Saved entries
+--

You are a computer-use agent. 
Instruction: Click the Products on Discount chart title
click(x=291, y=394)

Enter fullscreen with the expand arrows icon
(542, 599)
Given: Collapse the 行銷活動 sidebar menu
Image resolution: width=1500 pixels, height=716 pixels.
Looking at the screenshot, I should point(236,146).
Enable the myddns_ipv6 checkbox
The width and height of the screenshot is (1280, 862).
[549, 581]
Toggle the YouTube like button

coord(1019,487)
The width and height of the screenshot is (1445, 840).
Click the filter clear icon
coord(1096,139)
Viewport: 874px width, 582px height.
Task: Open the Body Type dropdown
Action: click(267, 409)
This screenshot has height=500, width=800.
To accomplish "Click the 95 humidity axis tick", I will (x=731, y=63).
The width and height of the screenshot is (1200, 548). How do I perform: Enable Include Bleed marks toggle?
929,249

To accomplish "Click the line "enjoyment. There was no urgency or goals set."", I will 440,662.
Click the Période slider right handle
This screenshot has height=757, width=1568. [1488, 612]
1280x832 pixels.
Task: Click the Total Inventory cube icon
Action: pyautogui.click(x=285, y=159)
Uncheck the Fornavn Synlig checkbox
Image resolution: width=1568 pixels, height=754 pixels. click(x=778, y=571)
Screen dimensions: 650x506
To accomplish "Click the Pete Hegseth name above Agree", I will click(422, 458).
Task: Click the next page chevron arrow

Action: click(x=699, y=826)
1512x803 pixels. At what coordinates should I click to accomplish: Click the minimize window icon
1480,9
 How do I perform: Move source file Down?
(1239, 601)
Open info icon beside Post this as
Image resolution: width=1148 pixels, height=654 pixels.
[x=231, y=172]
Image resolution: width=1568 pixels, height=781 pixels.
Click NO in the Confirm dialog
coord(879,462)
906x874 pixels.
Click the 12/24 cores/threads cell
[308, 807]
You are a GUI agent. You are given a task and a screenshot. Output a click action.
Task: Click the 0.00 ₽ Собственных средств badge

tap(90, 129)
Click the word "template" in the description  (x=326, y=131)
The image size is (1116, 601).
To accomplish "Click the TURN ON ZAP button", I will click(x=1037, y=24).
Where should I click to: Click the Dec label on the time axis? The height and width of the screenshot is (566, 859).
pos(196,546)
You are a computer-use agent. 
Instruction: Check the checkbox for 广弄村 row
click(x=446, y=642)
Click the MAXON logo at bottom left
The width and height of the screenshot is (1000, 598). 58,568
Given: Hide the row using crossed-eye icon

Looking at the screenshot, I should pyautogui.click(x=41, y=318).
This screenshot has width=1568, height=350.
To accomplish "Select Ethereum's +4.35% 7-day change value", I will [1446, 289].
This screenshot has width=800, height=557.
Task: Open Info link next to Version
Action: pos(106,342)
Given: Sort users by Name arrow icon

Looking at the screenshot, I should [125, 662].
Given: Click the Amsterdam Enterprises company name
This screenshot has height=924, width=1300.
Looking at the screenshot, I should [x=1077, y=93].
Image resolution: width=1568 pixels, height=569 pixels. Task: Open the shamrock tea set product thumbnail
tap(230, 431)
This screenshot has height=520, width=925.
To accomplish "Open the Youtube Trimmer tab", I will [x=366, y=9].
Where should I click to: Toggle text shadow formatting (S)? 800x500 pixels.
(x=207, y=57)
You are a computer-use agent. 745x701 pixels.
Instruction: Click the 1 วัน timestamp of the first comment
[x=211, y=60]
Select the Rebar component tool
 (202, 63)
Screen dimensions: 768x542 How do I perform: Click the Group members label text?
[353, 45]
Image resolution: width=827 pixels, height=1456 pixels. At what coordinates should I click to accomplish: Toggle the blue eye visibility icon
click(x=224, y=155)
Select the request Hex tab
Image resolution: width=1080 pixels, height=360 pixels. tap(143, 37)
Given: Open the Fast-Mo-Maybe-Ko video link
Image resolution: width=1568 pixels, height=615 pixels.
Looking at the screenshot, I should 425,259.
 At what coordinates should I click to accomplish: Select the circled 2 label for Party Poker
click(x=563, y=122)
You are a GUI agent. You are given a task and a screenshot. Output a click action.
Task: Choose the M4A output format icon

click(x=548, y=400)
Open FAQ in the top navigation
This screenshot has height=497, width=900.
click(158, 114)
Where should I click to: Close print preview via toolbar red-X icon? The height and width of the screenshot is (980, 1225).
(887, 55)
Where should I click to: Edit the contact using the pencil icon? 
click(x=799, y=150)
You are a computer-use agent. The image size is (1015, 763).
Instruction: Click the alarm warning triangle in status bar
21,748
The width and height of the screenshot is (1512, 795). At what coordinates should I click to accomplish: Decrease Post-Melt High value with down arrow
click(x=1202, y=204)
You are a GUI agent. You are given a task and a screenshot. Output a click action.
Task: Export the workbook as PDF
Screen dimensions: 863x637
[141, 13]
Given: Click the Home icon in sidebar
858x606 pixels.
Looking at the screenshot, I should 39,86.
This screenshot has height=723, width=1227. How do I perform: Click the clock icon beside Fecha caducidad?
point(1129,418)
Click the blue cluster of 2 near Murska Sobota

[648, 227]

+--

● To do:
In full and without change, transcribe the entries.

● Task answer:
You are a computer-use agent. 
Instruction: Click the Products on Discount chart title
click(x=291, y=394)

Enter fullscreen with the expand arrows icon
(542, 599)
Given: Collapse the 行銷活動 sidebar menu
Image resolution: width=1500 pixels, height=716 pixels.
Looking at the screenshot, I should point(236,146).
Enable the myddns_ipv6 checkbox
The width and height of the screenshot is (1280, 862).
[549, 581]
Toggle the YouTube like button

coord(1019,487)
The width and height of the screenshot is (1445, 840).
Click the filter clear icon
coord(1096,139)
Viewport: 874px width, 582px height.
Task: Open the Body Type dropdown
Action: click(267, 409)
This screenshot has height=500, width=800.
To accomplish "Click the 95 humidity axis tick", I will (x=731, y=63).
The width and height of the screenshot is (1200, 548). How do I perform: Enable Include Bleed marks toggle?
929,249

To accomplish "Click the line "enjoyment. There was no urgency or goals set."", I will 440,662.
Click the Période slider right handle
This screenshot has height=757, width=1568. [1488, 612]
1280x832 pixels.
Task: Click the Total Inventory cube icon
Action: pyautogui.click(x=285, y=159)
Uncheck the Fornavn Synlig checkbox
Image resolution: width=1568 pixels, height=754 pixels. click(x=778, y=571)
Screen dimensions: 650x506
To accomplish "Click the Pete Hegseth name above Agree", I will click(422, 458).
Task: Click the next page chevron arrow

Action: click(x=699, y=826)
1512x803 pixels. At what coordinates should I click to accomplish: Click the minimize window icon
1480,9
 How do I perform: Move source file Down?
(1239, 601)
Open info icon beside Post this as
Image resolution: width=1148 pixels, height=654 pixels.
[x=231, y=172]
Image resolution: width=1568 pixels, height=781 pixels.
Click NO in the Confirm dialog
coord(879,462)
906x874 pixels.
Click the 12/24 cores/threads cell
[308, 807]
You are a GUI agent. You are given a task and a screenshot. Output a click action.
Task: Click the 0.00 ₽ Собственных средств badge

tap(90, 129)
Click the word "template" in the description  (x=326, y=131)
The image size is (1116, 601).
To accomplish "Click the TURN ON ZAP button", I will click(x=1037, y=24).
Where should I click to: Click the Dec label on the time axis? The height and width of the screenshot is (566, 859).
pos(196,546)
You are a computer-use agent. 
Instruction: Check the checkbox for 广弄村 row
click(x=446, y=642)
Click the MAXON logo at bottom left
The width and height of the screenshot is (1000, 598). 58,568
Given: Hide the row using crossed-eye icon

Looking at the screenshot, I should pyautogui.click(x=41, y=318).
This screenshot has width=1568, height=350.
To accomplish "Select Ethereum's +4.35% 7-day change value", I will [1446, 289].
This screenshot has width=800, height=557.
Task: Open Info link next to Version
Action: pos(106,342)
Given: Sort users by Name arrow icon

Looking at the screenshot, I should [125, 662].
Given: Click the Amsterdam Enterprises company name
This screenshot has height=924, width=1300.
Looking at the screenshot, I should [x=1077, y=93].
Image resolution: width=1568 pixels, height=569 pixels. Task: Open the shamrock tea set product thumbnail
tap(230, 431)
This screenshot has height=520, width=925.
To accomplish "Open the Youtube Trimmer tab", I will [x=366, y=9].
Where should I click to: Toggle text shadow formatting (S)? 800x500 pixels.
(x=207, y=57)
You are a computer-use agent. 745x701 pixels.
Instruction: Click the 1 วัน timestamp of the first comment
[x=211, y=60]
Select the Rebar component tool
 (202, 63)
Screen dimensions: 768x542 How do I perform: Click the Group members label text?
[353, 45]
Image resolution: width=827 pixels, height=1456 pixels. At what coordinates should I click to accomplish: Toggle the blue eye visibility icon
click(x=224, y=155)
Select the request Hex tab
Image resolution: width=1080 pixels, height=360 pixels. tap(143, 37)
Given: Open the Fast-Mo-Maybe-Ko video link
Image resolution: width=1568 pixels, height=615 pixels.
Looking at the screenshot, I should 425,259.
 At what coordinates should I click to accomplish: Select the circled 2 label for Party Poker
click(x=563, y=122)
You are a GUI agent. You are given a task and a screenshot. Output a click action.
Task: Choose the M4A output format icon

click(x=548, y=400)
Open FAQ in the top navigation
This screenshot has height=497, width=900.
click(158, 114)
Where should I click to: Close print preview via toolbar red-X icon? The height and width of the screenshot is (980, 1225).
(887, 55)
Where should I click to: Edit the contact using the pencil icon? 
click(x=799, y=150)
You are a computer-use agent. The image size is (1015, 763).
Instruction: Click the alarm warning triangle in status bar
21,748
The width and height of the screenshot is (1512, 795). At what coordinates should I click to accomplish: Decrease Post-Melt High value with down arrow
click(x=1202, y=204)
You are a GUI agent. You are given a task and a screenshot. Output a click action.
Task: Export the workbook as PDF
Screen dimensions: 863x637
[141, 13]
Given: Click the Home icon in sidebar
858x606 pixels.
Looking at the screenshot, I should 39,86.
This screenshot has height=723, width=1227. How do I perform: Click the clock icon beside Fecha caducidad?
point(1129,418)
Click the blue cluster of 2 near Murska Sobota

[648, 227]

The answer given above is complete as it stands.